70. Claims 2 to 4, claim 27 and claim 28 (insofar as they enjoy the earlier priority date) depend on/contain a back- reference to claim 1. Their subject-matter is also novel. Claim 5 relating to a DNA sequence encoding the polymerase according to any one of claims 1 to 4, or a fragment thereof, was never objected to for lack of novelty. The subject-matter of claims 6 to 17 which are dependent on claim 5 or contain a back-reference to that claim is also novel. The subject-matter of claims relating to stable enzyme compositions and their uses is novel if only because said compositions contain a buffer comprising one or more non-ionic polymeric detergents (claims 19 to 26, claim 27 (in part) and claim 28 (in part)).

71. The novelty of the subject-matter of the auxiliary request is acknowledged.

- Article 56 EPC; inventive step over prior sales

72. Lack of inventive step of the claimed subject-matter relating to the cloned Taq gene, its expression product and their uses was argued on the basis that prior sales of the full-length native Taq polymerase had occurred before the priority date of said subject-matter, ie before 17 June 1987. In the respondents' opinion, the thus available native Taq polymerase could have been used in an obvious manner as the starting point for a straightforward cloning of the Taq gene. Such an argument, of course, presupposes that prior sales have been satisfactorily documented.

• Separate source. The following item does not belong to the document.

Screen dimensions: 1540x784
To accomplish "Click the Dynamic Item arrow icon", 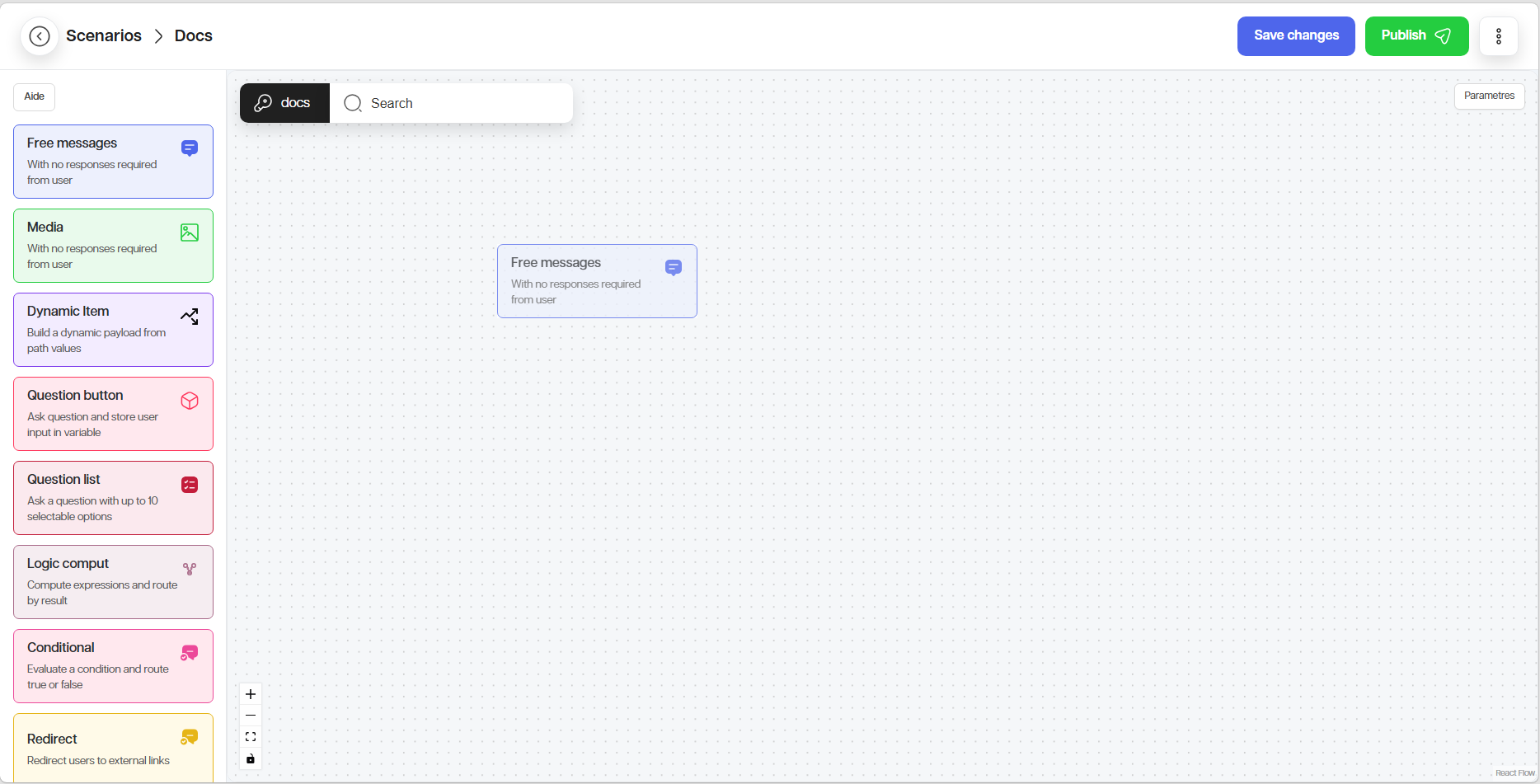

73. In accordance with the case law, the more serious the issue, the more convincing must the evidence be to support it. If a decision on such an issue might result in refusal or revocation of a European patent, for example in a case concerning alleged prior publication or prior use, the available evidence in relation to that issue has to be very critically and strictly examined (see decision T 750/94, OJ EPO 1998, 32). It is furthermore stated in decision T 848/94 of 3 June 1997 that to prove that the subject-matter of a patent in suit has been made available to the public within the meaning of Article 54(1)(2) EPC by way of prior use, it is necessary to establish:

(a) the date on which the prior use occurred ("when" issue),

(b) exactly what was in prior use ("what" issue), and

(c) the circumstances surrounding the prior use (issue of confidentiality).

Here, the concern is not that of a prior use but of prior sales. However, prior sales are considered as a form of prior use (see decision T 670/00 of 10 December 2002). Thus the same criteria apply.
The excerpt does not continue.